The researchers watched people’s brain activity via an MRI scanner as they played a virtual ball-tossing game. The participants thought they were playing the game with other people in the study. But, in reality they were playing against a computer program. All of the sudden, the “players” stopped tossing the ball to the person in the scanner — and the scan lit up in areas of the brain associated with pain.
This mild episode of exclusion activated two areas of the brain that process the emotional and distressing aspects of physical pain. They are a C-shaped swath of tissue within the brain called the anterior cingulate cortex and an area located deep within the temporal lobes called the anterior insula. In effect, activity in these parts of the brain tell us “this is awful, let me get away from this,” Eisenberger says.
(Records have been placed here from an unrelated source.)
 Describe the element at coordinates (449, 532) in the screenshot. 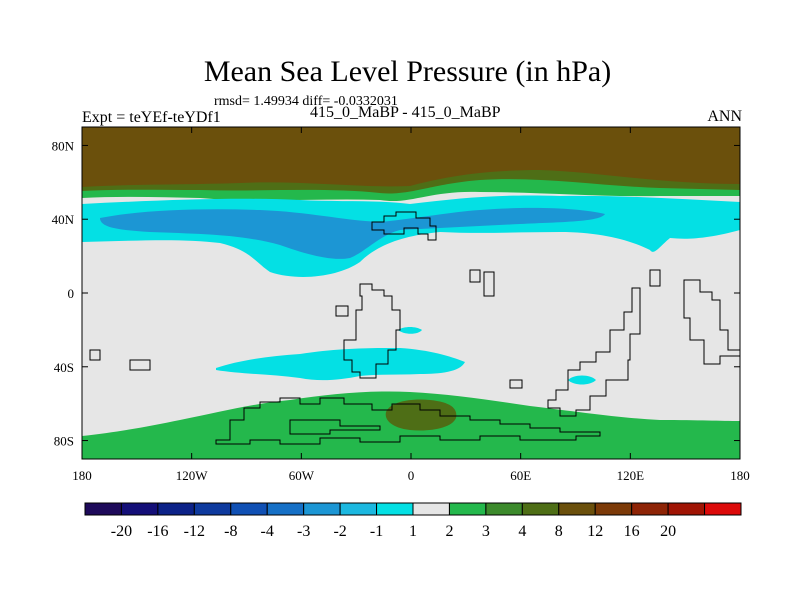

I see `colorbar-label: 2` at that location.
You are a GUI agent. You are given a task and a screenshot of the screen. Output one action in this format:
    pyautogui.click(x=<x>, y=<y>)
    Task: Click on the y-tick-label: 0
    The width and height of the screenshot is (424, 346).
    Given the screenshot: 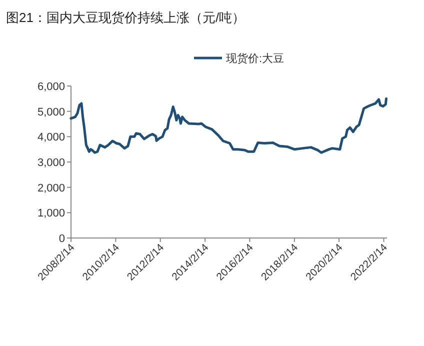 What is the action you would take?
    pyautogui.click(x=62, y=239)
    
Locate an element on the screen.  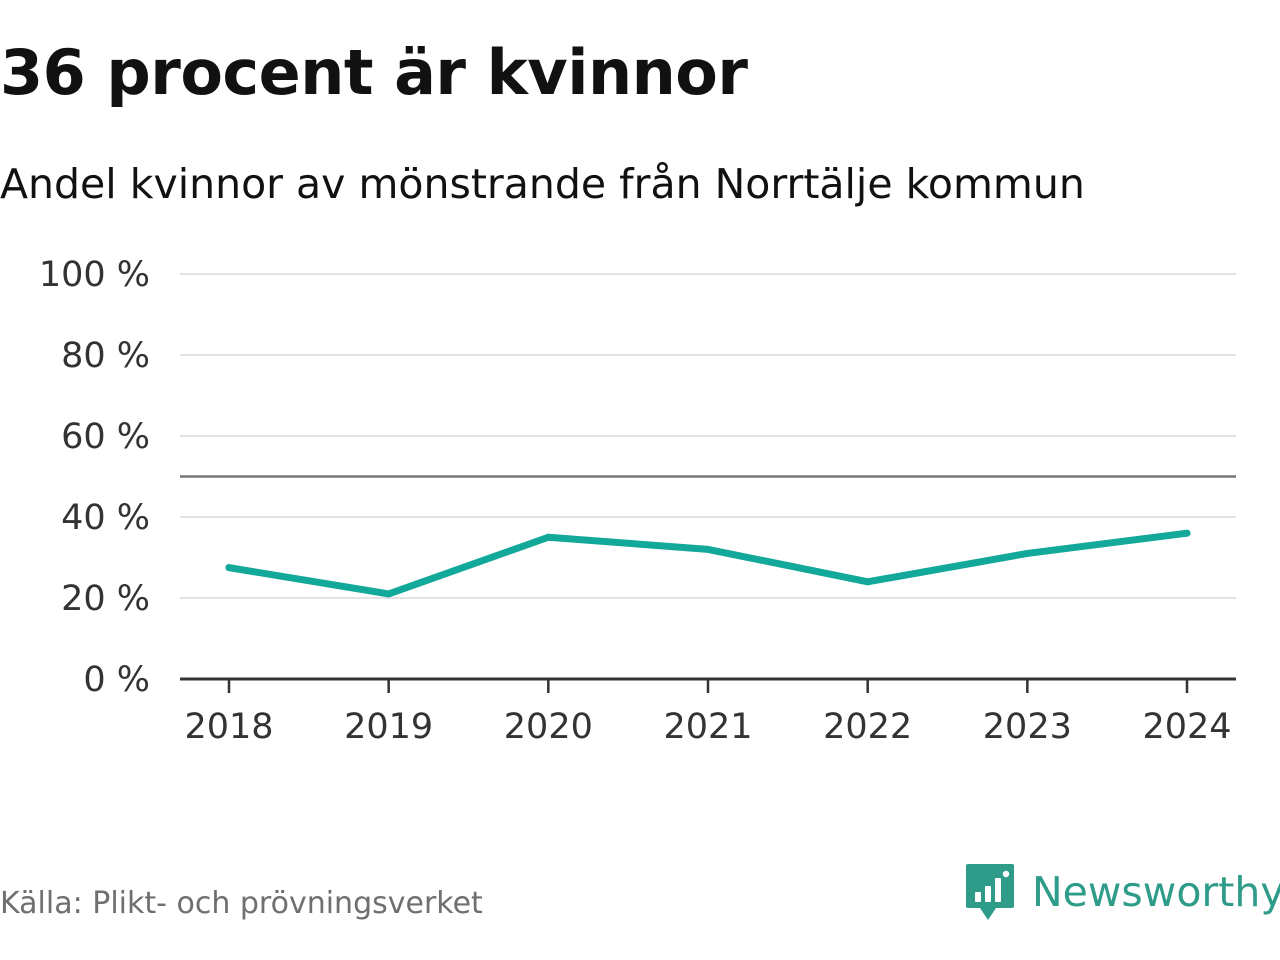
x-tick-label-2018: 2018 is located at coordinates (228, 727).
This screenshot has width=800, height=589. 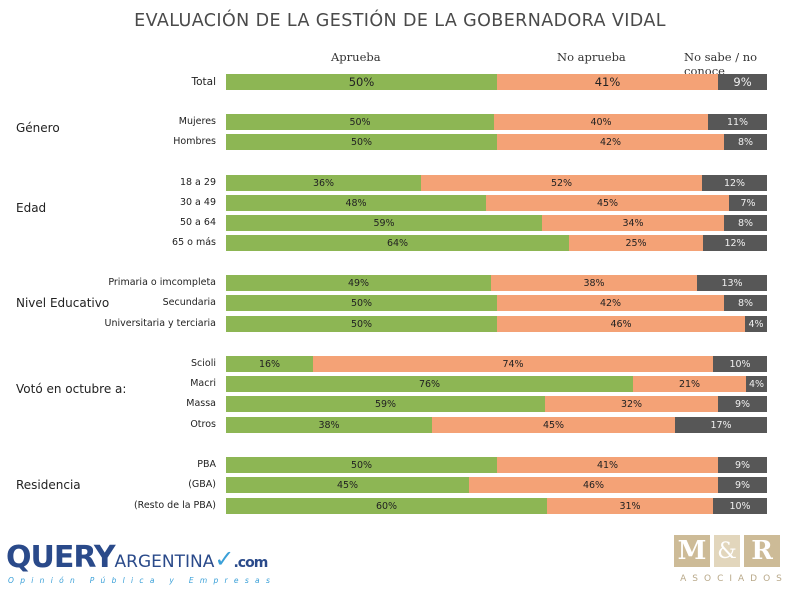 I want to click on bar-segment-aprueba: 60%, so click(x=386, y=506).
“Maybe there is some truth to our words, as to why we say things like rejection hurts,” Eisenberger says. The brain seems to process the pain of being separated from or rejected by others “in a manner that looks very similar to physical pain.”
But, it may not be as simple as that. In 2014, Tor Wager, a cognitive neuroscientist at the University of Colorado Boulder, and a team of researchers trained a computer to analyze brain scans and develop templates of brain activity for physical pain and social rejection. When the computer analyzed a new scan, it could tell 100 percent of the time whether it was a brain in physical pain or a brain experiencing social loss.
Rejection and physical pain share common neural territory, “but when you really drill down and look at patterns [of activity] they’re different,” Wager says.
Still, Wager — whose lab studies how our thoughts and beliefs influence our brains and bodies — doesn’t discount the effects of social pain. “It doesn’t have to be the same [as physical pain] to be really important,” he says. Rejection can send our minds reeling with worry and self-doubt, and these thoughts “can directly interact with your nervous system,” Wager says.
The nervous system, in turn, interacts with the rest of your body. Maybe somewhere in these mind-body interactions Wager is trying to discern, there’s an explanation for why being dumped can feel like getting punched in the gut or why a broken heart hurts so much.
Eisenberger NI. Why rejection hurts: what social neuroscience has revealed about the brain’s response to social rejection. In J Decety & J Cacioppo (Eds.) The Handbook of Social Neuroscience (p. 586-598). New York, NY: Oxford University Press (2011).